_EXERCISE INPUT_.
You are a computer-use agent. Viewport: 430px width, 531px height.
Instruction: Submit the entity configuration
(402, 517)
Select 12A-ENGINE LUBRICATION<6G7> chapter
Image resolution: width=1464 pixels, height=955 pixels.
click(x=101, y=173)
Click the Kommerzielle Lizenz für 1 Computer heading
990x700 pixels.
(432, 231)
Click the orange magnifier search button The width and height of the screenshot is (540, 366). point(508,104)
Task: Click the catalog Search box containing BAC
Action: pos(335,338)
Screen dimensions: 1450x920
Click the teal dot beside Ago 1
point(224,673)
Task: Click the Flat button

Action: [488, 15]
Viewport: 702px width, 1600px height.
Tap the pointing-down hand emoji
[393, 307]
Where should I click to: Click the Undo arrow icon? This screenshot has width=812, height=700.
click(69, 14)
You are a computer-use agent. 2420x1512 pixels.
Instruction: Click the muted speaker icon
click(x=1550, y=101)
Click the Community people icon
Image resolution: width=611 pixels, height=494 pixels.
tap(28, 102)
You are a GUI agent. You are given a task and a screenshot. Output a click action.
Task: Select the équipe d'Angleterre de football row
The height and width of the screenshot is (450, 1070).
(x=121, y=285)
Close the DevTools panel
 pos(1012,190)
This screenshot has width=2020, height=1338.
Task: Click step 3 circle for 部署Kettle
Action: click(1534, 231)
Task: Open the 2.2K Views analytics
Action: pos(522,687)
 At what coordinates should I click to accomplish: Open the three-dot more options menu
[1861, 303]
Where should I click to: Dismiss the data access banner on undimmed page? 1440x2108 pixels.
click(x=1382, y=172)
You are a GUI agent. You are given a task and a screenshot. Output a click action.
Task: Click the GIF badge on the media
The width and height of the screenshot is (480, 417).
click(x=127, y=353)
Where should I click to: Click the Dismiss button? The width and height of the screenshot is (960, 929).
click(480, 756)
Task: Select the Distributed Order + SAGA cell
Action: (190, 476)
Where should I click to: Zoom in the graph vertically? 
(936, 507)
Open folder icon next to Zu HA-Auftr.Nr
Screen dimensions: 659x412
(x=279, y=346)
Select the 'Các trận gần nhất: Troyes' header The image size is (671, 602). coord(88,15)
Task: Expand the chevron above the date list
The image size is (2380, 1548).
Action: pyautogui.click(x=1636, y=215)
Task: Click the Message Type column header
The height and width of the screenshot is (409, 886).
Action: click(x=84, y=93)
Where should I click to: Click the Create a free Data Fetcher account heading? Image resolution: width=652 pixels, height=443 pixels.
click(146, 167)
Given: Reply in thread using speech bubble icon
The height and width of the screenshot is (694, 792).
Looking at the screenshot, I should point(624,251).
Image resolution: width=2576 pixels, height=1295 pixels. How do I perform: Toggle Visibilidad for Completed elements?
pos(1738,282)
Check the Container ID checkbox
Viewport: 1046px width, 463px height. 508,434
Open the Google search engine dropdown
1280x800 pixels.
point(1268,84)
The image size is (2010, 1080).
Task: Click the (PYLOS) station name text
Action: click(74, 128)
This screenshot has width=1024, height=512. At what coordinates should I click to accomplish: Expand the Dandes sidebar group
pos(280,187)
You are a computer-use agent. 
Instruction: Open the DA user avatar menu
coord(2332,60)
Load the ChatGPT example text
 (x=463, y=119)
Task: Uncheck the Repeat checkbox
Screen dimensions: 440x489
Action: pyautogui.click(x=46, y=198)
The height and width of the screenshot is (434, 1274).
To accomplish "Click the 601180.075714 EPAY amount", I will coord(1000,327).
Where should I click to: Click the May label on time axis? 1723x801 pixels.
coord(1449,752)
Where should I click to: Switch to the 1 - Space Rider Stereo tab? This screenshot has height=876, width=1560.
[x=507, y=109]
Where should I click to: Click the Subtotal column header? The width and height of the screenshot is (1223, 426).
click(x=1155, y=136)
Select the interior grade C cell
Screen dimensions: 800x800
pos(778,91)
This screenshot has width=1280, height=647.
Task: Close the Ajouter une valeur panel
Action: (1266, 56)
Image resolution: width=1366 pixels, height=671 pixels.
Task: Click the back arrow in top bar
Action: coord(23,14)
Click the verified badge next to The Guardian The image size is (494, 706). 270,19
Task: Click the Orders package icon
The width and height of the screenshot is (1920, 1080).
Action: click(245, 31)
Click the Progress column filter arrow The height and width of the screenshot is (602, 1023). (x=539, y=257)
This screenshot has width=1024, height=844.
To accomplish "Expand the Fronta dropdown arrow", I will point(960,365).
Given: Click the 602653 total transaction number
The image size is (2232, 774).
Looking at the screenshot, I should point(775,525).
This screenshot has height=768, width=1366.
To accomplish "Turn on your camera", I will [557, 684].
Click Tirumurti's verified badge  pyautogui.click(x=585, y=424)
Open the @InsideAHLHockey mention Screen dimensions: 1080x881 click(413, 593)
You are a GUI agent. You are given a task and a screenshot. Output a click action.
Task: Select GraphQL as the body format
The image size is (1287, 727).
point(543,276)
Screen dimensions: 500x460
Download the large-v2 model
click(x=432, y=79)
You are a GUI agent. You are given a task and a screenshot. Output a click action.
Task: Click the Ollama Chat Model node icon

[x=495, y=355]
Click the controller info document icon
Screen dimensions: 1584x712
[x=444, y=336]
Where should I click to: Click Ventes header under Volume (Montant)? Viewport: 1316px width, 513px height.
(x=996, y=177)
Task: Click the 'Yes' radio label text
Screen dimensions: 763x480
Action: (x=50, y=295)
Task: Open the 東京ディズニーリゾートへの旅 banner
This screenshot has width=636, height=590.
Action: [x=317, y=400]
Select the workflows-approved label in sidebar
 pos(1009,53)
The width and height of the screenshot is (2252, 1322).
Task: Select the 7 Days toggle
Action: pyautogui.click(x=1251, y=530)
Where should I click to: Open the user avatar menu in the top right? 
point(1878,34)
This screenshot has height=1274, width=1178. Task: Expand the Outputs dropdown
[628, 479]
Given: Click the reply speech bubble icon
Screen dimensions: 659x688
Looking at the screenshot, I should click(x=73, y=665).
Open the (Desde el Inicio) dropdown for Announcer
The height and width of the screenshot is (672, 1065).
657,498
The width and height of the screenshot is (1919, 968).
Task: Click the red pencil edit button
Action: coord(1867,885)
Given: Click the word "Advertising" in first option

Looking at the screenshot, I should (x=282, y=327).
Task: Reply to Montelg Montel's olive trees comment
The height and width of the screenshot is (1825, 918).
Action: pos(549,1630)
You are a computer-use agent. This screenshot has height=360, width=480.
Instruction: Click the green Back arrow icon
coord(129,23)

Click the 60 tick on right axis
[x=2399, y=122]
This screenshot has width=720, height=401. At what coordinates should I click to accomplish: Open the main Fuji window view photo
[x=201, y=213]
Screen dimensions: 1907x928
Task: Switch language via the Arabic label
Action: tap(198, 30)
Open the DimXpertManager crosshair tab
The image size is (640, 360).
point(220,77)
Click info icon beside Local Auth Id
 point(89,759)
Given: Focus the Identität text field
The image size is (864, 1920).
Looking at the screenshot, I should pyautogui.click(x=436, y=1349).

_WHAT TO PRODUCE_. Set down the whole listing above again, line for line, without changing anything.

_WRITTEN SOLUTION_.
You are a computer-use agent. Viewport: 430px width, 531px height.
Instruction: Submit the entity configuration
(402, 517)
Select 12A-ENGINE LUBRICATION<6G7> chapter
Image resolution: width=1464 pixels, height=955 pixels.
click(x=101, y=173)
Click the Kommerzielle Lizenz für 1 Computer heading
990x700 pixels.
(432, 231)
Click the orange magnifier search button The width and height of the screenshot is (540, 366). point(508,104)
Task: Click the catalog Search box containing BAC
Action: pos(335,338)
Screen dimensions: 1450x920
Click the teal dot beside Ago 1
point(224,673)
Task: Click the Flat button

Action: [488, 15]
Viewport: 702px width, 1600px height.
Tap the pointing-down hand emoji
[393, 307]
Where should I click to: Click the Undo arrow icon? This screenshot has width=812, height=700.
click(69, 14)
You are a computer-use agent. 2420x1512 pixels.
Instruction: Click the muted speaker icon
click(x=1550, y=101)
Click the Community people icon
Image resolution: width=611 pixels, height=494 pixels.
tap(28, 102)
You are a GUI agent. You are given a task and a screenshot. Output a click action.
Task: Select the équipe d'Angleterre de football row
The height and width of the screenshot is (450, 1070).
(x=121, y=285)
Close the DevTools panel
 pos(1012,190)
This screenshot has width=2020, height=1338.
Task: Click step 3 circle for 部署Kettle
Action: click(1534, 231)
Task: Open the 2.2K Views analytics
Action: pos(522,687)
 At what coordinates should I click to accomplish: Open the three-dot more options menu
[1861, 303]
Where should I click to: Dismiss the data access banner on undimmed page? 1440x2108 pixels.
click(x=1382, y=172)
You are a GUI agent. You are given a task and a screenshot. Output a click action.
Task: Click the GIF badge on the media
The width and height of the screenshot is (480, 417).
click(x=127, y=353)
Where should I click to: Click the Dismiss button? The width and height of the screenshot is (960, 929).
click(480, 756)
Task: Select the Distributed Order + SAGA cell
Action: (190, 476)
Where should I click to: Zoom in the graph vertically? 
(936, 507)
Open folder icon next to Zu HA-Auftr.Nr
Screen dimensions: 659x412
(x=279, y=346)
Select the 'Các trận gần nhất: Troyes' header The image size is (671, 602). coord(88,15)
Task: Expand the chevron above the date list
The image size is (2380, 1548).
Action: pyautogui.click(x=1636, y=215)
Task: Click the Message Type column header
The height and width of the screenshot is (409, 886).
Action: click(x=84, y=93)
Where should I click to: Click the Create a free Data Fetcher account heading? Image resolution: width=652 pixels, height=443 pixels.
click(146, 167)
Given: Reply in thread using speech bubble icon
The height and width of the screenshot is (694, 792).
Looking at the screenshot, I should point(624,251).
Image resolution: width=2576 pixels, height=1295 pixels. How do I perform: Toggle Visibilidad for Completed elements?
pos(1738,282)
Check the Container ID checkbox
Viewport: 1046px width, 463px height. 508,434
Open the Google search engine dropdown
1280x800 pixels.
point(1268,84)
The image size is (2010, 1080).
Task: Click the (PYLOS) station name text
Action: click(74, 128)
This screenshot has width=1024, height=512. At what coordinates should I click to accomplish: Expand the Dandes sidebar group
pos(280,187)
You are a computer-use agent. 
Instruction: Open the DA user avatar menu
coord(2332,60)
Load the ChatGPT example text
 (x=463, y=119)
Task: Uncheck the Repeat checkbox
Screen dimensions: 440x489
Action: pyautogui.click(x=46, y=198)
The height and width of the screenshot is (434, 1274).
To accomplish "Click the 601180.075714 EPAY amount", I will coord(1000,327).
Where should I click to: Click the May label on time axis? 1723x801 pixels.
coord(1449,752)
Where should I click to: Switch to the 1 - Space Rider Stereo tab? This screenshot has height=876, width=1560.
[x=507, y=109]
Where should I click to: Click the Subtotal column header? The width and height of the screenshot is (1223, 426).
click(x=1155, y=136)
Select the interior grade C cell
Screen dimensions: 800x800
pos(778,91)
This screenshot has width=1280, height=647.
Task: Close the Ajouter une valeur panel
Action: (1266, 56)
Image resolution: width=1366 pixels, height=671 pixels.
Task: Click the back arrow in top bar
Action: coord(23,14)
Click the verified badge next to The Guardian The image size is (494, 706). 270,19
Task: Click the Orders package icon
The width and height of the screenshot is (1920, 1080).
Action: click(245, 31)
Click the Progress column filter arrow The height and width of the screenshot is (602, 1023). (x=539, y=257)
This screenshot has width=1024, height=844.
To accomplish "Expand the Fronta dropdown arrow", I will point(960,365).
Given: Click the 602653 total transaction number
The image size is (2232, 774).
Looking at the screenshot, I should point(775,525).
This screenshot has height=768, width=1366.
To accomplish "Turn on your camera", I will [557, 684].
Click Tirumurti's verified badge  pyautogui.click(x=585, y=424)
Open the @InsideAHLHockey mention Screen dimensions: 1080x881 click(413, 593)
You are a GUI agent. You are given a task and a screenshot. Output a click action.
Task: Select GraphQL as the body format
The image size is (1287, 727).
point(543,276)
Screen dimensions: 500x460
Download the large-v2 model
click(x=432, y=79)
You are a GUI agent. You are given a task and a screenshot. Output a click action.
Task: Click the Ollama Chat Model node icon

[x=495, y=355]
Click the controller info document icon
Screen dimensions: 1584x712
[x=444, y=336]
Where should I click to: Click Ventes header under Volume (Montant)? Viewport: 1316px width, 513px height.
(x=996, y=177)
Task: Click the 'Yes' radio label text
Screen dimensions: 763x480
Action: (x=50, y=295)
Task: Open the 東京ディズニーリゾートへの旅 banner
This screenshot has width=636, height=590.
Action: [x=317, y=400]
Select the workflows-approved label in sidebar
 pos(1009,53)
The width and height of the screenshot is (2252, 1322).
Task: Select the 7 Days toggle
Action: pyautogui.click(x=1251, y=530)
Where should I click to: Open the user avatar menu in the top right? 
point(1878,34)
This screenshot has height=1274, width=1178. Task: Expand the Outputs dropdown
[628, 479]
Given: Click the reply speech bubble icon
Screen dimensions: 659x688
Looking at the screenshot, I should click(x=73, y=665).
Open the (Desde el Inicio) dropdown for Announcer
The height and width of the screenshot is (672, 1065).
657,498
The width and height of the screenshot is (1919, 968).
Task: Click the red pencil edit button
Action: coord(1867,885)
Given: Click the word "Advertising" in first option

Looking at the screenshot, I should (x=282, y=327).
Task: Reply to Montelg Montel's olive trees comment
The height and width of the screenshot is (1825, 918).
Action: pos(549,1630)
You are a computer-use agent. This screenshot has height=360, width=480.
Instruction: Click the green Back arrow icon
coord(129,23)

Click the 60 tick on right axis
[x=2399, y=122]
This screenshot has width=720, height=401. At what coordinates should I click to accomplish: Open the main Fuji window view photo
[x=201, y=213]
Screen dimensions: 1907x928
Task: Switch language via the Arabic label
Action: tap(198, 30)
Open the DimXpertManager crosshair tab
The image size is (640, 360).
point(220,77)
Click info icon beside Local Auth Id
 point(89,759)
Given: Focus the Identität text field
The image size is (864, 1920).
Looking at the screenshot, I should pyautogui.click(x=436, y=1349).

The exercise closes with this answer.